Xi Jinping has criticised the “bullying behaviour” of other countries while Vladimir Putin has blamed the west for his war on Ukraine, on the second day of a major summit in China which seeks to challenge western-led multilateral blocs.
The Shanghai Cooperation Summit (SCO) began in the city of Tianjin on Sunday, with Xi welcoming dozens of leaders from Eurasian member states and other partner and observer countries, including Putin, and Indian prime minister Narendra Modi.
In a speech to delegates on Monday, Putin claimed the war was not triggered by Russia’s full-scale invasion of Ukraine in 2022, but was “a result of a coup in Ukraine, which was supported and provoked by the west”.
“The second reason for the crisis is the west’s constant attempts to drag Ukraine into Nato,” the Russian president added.
Russia’s three-and-a-half year war has killed tens of thousands of people and devastated much of eastern Ukraine.
Putin’s remarks followed a speech by Xi, who said “the security and development tasks facing member states have become even more challenging”, and urged them to “oppose cold war mentality, bloc confrontation, and bullying”.
“We must uphold the international system with the United Nations at its core and support the multilateral trading system with the World Trade Organization at its core.”
Xi praised the growth of the SCO, saying they were building a new model of “true multilateralism”.
He urged further cooperation of member countries in leveraging their “mega-scale markets” to boost trade and investment, and said China would provide 2bn yuan ($280m) of free aid to member states this year and a further 10bn yuan of loans to a SCO banking consortium.
The Tianjin summit is the biggest SCO meeting since it was formed in 2002, and is a key part of Beijing’s push to challenge the dominance of US or western-led groups such as Nato. That effort has been boosted by the global upheaval caused by US president Donald Trump’s tariffs and other foreign policy changes.
Among the attendees is India’s leader Modi, on his first visit to China in seven years. The two nations had long traded hostilities over a Himalayan border dispute, trade, and China’s support for India’s rival Pakistan.
But the meeting on Sunday, five days after Washington imposed punishing 50% tariffs on Indian goods due to Delhi’s purchases of Russian oil, showed the relationship was thawing.
Xi said China-India ties could be “stable and far-reaching” if both sides focused on viewing each other as partners instead of rivals, state media reported.
Xi, Putin and Modi were seen chatting on live footage, the three leaders flanked by their official translators. In his remarks on Monday, Putin also praised the efforts of China and India “aimed at facilitating the resolution of the Ukrainian crisis”.
Many of the assembled dignitaries will be in Beijing on Wednesday to witness a military parade marking 80 years since the end of the second world war. The event will also be attended by North Korean leader Kim Jong-un.
On Monday, China’s foreign minister Wang Yi said that the summit had issued a statement calling for the international community to uphold the “correct” perspective on world war two and said that SCO members had fought side by side in that conflict.
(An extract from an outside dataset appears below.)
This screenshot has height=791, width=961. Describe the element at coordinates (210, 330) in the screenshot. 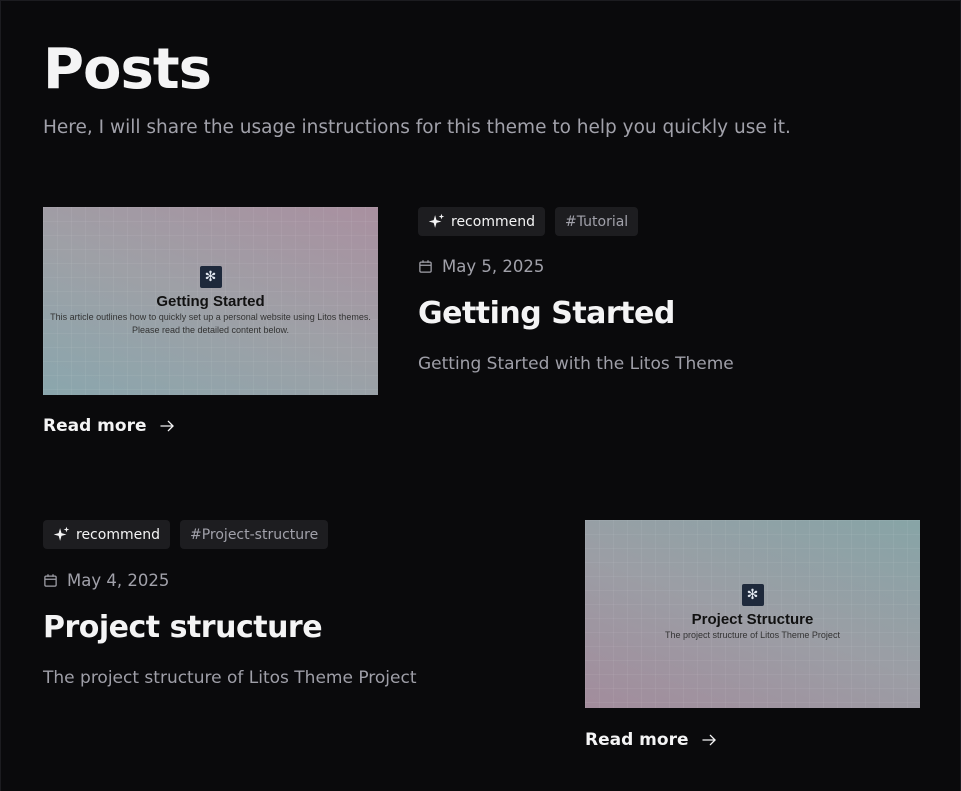

I see `thumbnail-description-line-2: Please read the detailed content below.` at that location.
In recent months China has highlighted its role, alongside the Soviet Union’s, in defeating Japan and Germany in the second world war.
Analysts will be closely watching for any formal meeting between Putin, Xi and Kim. North Korea’s assistance to Russia’s war is believed to have rankled Xi, who is trying to balance its Russian alliance with avoiding any further punitive responses from the US over the war in Ukraine.
“It is publicly known that North Korean soldiers are already present on the Ukrainian battlefield, and Russia and North Korea have close military cooperation. If all three were to meet, it would be very striking to the United States, highlighting a potential new cold war dynamic,” said Lim Chuan-Tiong, a researcher with the Institute for Advanced Studies on Asia at the University of Tokyo.
“If such a meeting does not take place, it is likely because China does not want to overly provoke the US while maintaining a certain degree of triangular ambiguity.”